Please copy out all lines of the entries that contain the word "list".

[[ EXERCISE DATA, beginning ]]

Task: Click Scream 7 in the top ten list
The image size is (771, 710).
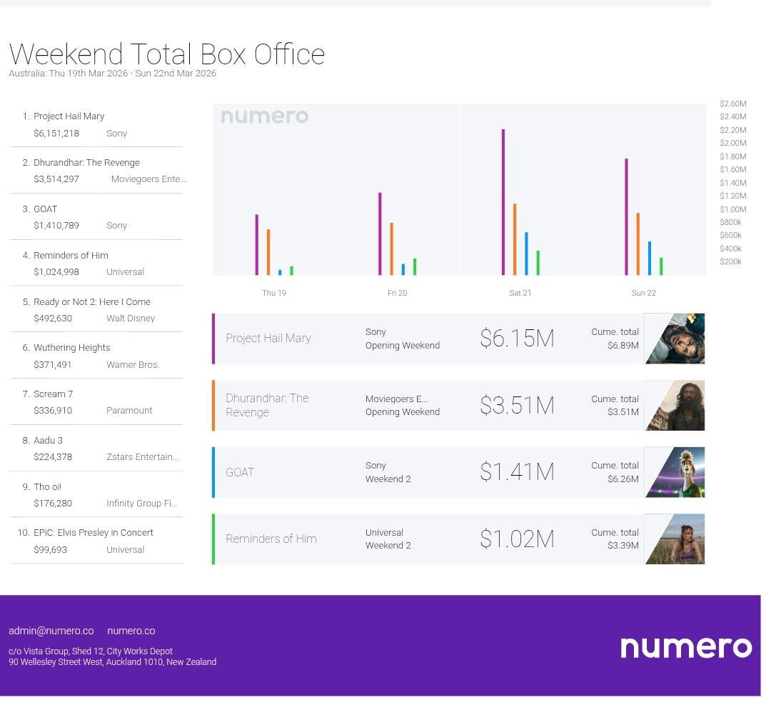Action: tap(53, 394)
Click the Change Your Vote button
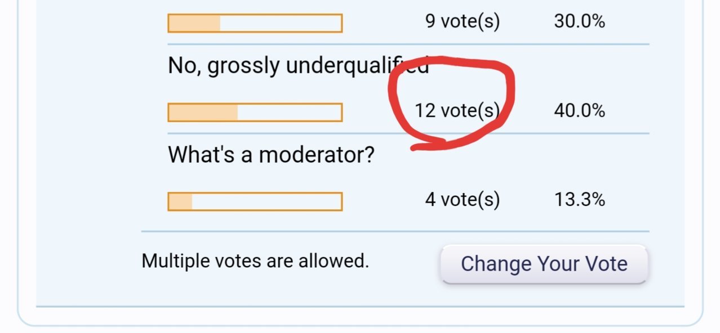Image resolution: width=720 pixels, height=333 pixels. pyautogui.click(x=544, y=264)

[[ EXERCISE DATA, end ]]
[[ EXERCISE DATA, beginning ]]

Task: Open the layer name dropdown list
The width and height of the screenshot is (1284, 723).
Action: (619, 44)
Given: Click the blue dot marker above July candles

[[ EXERCISE DATA, end ]]

▶ _FINISHED TASK_:
Task: Click Scream 7 in the top ten list
Task: Open the layer name dropdown list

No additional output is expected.